*** Records for processing ***

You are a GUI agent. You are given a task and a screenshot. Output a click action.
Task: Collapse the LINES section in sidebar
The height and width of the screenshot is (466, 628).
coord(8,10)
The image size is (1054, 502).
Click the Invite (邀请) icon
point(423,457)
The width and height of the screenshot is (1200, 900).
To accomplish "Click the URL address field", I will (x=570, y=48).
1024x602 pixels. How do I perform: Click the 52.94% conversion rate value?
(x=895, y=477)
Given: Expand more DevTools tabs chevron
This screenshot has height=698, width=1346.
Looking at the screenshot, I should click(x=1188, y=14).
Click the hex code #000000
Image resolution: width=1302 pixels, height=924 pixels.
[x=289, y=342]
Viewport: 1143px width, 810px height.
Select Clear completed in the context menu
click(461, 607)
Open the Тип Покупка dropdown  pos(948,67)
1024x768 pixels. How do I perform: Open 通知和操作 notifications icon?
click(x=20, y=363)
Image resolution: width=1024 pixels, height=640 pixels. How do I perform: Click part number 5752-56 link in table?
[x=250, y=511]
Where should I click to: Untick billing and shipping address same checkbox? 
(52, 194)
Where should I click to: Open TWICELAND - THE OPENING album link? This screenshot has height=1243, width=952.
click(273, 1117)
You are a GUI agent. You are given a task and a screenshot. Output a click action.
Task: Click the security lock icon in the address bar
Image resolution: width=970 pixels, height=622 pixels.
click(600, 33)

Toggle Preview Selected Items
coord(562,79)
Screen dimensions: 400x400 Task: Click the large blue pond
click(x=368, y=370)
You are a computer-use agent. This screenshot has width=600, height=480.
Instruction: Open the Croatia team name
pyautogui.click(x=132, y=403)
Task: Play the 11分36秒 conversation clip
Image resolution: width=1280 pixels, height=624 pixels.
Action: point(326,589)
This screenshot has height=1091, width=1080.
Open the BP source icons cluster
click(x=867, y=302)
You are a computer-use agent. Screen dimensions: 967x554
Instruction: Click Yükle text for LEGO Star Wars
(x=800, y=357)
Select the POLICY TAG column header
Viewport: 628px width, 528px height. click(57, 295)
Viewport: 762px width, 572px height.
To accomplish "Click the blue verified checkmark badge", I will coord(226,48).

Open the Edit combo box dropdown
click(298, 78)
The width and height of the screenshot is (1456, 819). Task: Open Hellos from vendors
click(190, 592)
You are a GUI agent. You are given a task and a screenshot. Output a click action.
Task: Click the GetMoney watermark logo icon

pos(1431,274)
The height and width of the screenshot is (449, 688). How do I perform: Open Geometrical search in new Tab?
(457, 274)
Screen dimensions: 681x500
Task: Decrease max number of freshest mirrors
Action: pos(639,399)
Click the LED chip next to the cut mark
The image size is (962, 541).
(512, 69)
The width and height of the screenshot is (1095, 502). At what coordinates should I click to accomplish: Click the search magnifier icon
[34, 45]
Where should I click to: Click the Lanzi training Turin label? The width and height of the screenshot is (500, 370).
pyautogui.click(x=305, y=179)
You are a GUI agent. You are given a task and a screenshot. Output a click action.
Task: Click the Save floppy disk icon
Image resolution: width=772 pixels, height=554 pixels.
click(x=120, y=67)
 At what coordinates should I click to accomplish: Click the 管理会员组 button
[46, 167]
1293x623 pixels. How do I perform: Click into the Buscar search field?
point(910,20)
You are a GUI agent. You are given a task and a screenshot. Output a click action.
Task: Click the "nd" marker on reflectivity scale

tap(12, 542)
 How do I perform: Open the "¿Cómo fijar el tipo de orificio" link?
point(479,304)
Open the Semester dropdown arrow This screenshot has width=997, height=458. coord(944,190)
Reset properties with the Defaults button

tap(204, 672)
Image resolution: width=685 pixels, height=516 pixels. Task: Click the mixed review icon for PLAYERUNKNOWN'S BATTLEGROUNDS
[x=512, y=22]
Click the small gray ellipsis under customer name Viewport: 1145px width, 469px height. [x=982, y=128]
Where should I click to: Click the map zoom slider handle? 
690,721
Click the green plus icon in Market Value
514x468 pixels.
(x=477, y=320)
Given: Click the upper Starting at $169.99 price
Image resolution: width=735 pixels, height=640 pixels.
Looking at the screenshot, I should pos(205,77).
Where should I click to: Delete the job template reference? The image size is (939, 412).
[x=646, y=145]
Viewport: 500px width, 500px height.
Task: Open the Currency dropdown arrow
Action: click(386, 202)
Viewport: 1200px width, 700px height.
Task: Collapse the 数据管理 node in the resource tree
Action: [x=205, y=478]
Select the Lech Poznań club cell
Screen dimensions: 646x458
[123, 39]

*** End of Records for processing ***

• [Exercise details] The full listing needs to be transcribed exactly.

• [Response box]
You are a GUI agent. You are given a task and a screenshot. Output a click action.
Task: Collapse the LINES section in sidebar
The height and width of the screenshot is (466, 628).
coord(8,10)
The image size is (1054, 502).
Click the Invite (邀请) icon
point(423,457)
The width and height of the screenshot is (1200, 900).
To accomplish "Click the URL address field", I will (x=570, y=48).
1024x602 pixels. How do I perform: Click the 52.94% conversion rate value?
(x=895, y=477)
Given: Expand more DevTools tabs chevron
This screenshot has height=698, width=1346.
Looking at the screenshot, I should click(x=1188, y=14).
Click the hex code #000000
Image resolution: width=1302 pixels, height=924 pixels.
[x=289, y=342]
Viewport: 1143px width, 810px height.
Select Clear completed in the context menu
click(461, 607)
Open the Тип Покупка dropdown  pos(948,67)
1024x768 pixels. How do I perform: Open 通知和操作 notifications icon?
click(x=20, y=363)
Image resolution: width=1024 pixels, height=640 pixels. How do I perform: Click part number 5752-56 link in table?
[x=250, y=511]
Where should I click to: Untick billing and shipping address same checkbox? 
(52, 194)
Where should I click to: Open TWICELAND - THE OPENING album link? This screenshot has height=1243, width=952.
click(273, 1117)
You are a GUI agent. You are given a task and a screenshot. Output a click action.
Task: Click the security lock icon in the address bar
Image resolution: width=970 pixels, height=622 pixels.
click(600, 33)

Toggle Preview Selected Items
coord(562,79)
Screen dimensions: 400x400 Task: Click the large blue pond
click(x=368, y=370)
You are a computer-use agent. This screenshot has width=600, height=480.
Instruction: Open the Croatia team name
pyautogui.click(x=132, y=403)
Task: Play the 11分36秒 conversation clip
Image resolution: width=1280 pixels, height=624 pixels.
Action: point(326,589)
This screenshot has height=1091, width=1080.
Open the BP source icons cluster
click(x=867, y=302)
You are a computer-use agent. Screen dimensions: 967x554
Instruction: Click Yükle text for LEGO Star Wars
(x=800, y=357)
Select the POLICY TAG column header
Viewport: 628px width, 528px height. click(57, 295)
Viewport: 762px width, 572px height.
To accomplish "Click the blue verified checkmark badge", I will coord(226,48).

Open the Edit combo box dropdown
click(298, 78)
The width and height of the screenshot is (1456, 819). Task: Open Hellos from vendors
click(190, 592)
You are a GUI agent. You are given a task and a screenshot. Output a click action.
Task: Click the GetMoney watermark logo icon

pos(1431,274)
The height and width of the screenshot is (449, 688). How do I perform: Open Geometrical search in new Tab?
(457, 274)
Screen dimensions: 681x500
Task: Decrease max number of freshest mirrors
Action: pos(639,399)
Click the LED chip next to the cut mark
The image size is (962, 541).
(512, 69)
The width and height of the screenshot is (1095, 502). At what coordinates should I click to accomplish: Click the search magnifier icon
[34, 45]
Where should I click to: Click the Lanzi training Turin label? The width and height of the screenshot is (500, 370).
pyautogui.click(x=305, y=179)
You are a GUI agent. You are given a task and a screenshot. Output a click action.
Task: Click the Save floppy disk icon
Image resolution: width=772 pixels, height=554 pixels.
click(x=120, y=67)
 At what coordinates should I click to accomplish: Click the 管理会员组 button
[46, 167]
1293x623 pixels. How do I perform: Click into the Buscar search field?
point(910,20)
You are a GUI agent. You are given a task and a screenshot. Output a click action.
Task: Click the "nd" marker on reflectivity scale

tap(12, 542)
 How do I perform: Open the "¿Cómo fijar el tipo de orificio" link?
point(479,304)
Open the Semester dropdown arrow This screenshot has width=997, height=458. coord(944,190)
Reset properties with the Defaults button

tap(204, 672)
Image resolution: width=685 pixels, height=516 pixels. Task: Click the mixed review icon for PLAYERUNKNOWN'S BATTLEGROUNDS
[x=512, y=22]
Click the small gray ellipsis under customer name Viewport: 1145px width, 469px height. [x=982, y=128]
Where should I click to: Click the map zoom slider handle? 
690,721
Click the green plus icon in Market Value
514x468 pixels.
(x=477, y=320)
Given: Click the upper Starting at $169.99 price
Image resolution: width=735 pixels, height=640 pixels.
Looking at the screenshot, I should pos(205,77).
Where should I click to: Delete the job template reference? The image size is (939, 412).
[x=646, y=145]
Viewport: 500px width, 500px height.
Task: Open the Currency dropdown arrow
Action: click(386, 202)
Viewport: 1200px width, 700px height.
Task: Collapse the 数据管理 node in the resource tree
Action: [x=205, y=478]
Select the Lech Poznań club cell
Screen dimensions: 646x458
[123, 39]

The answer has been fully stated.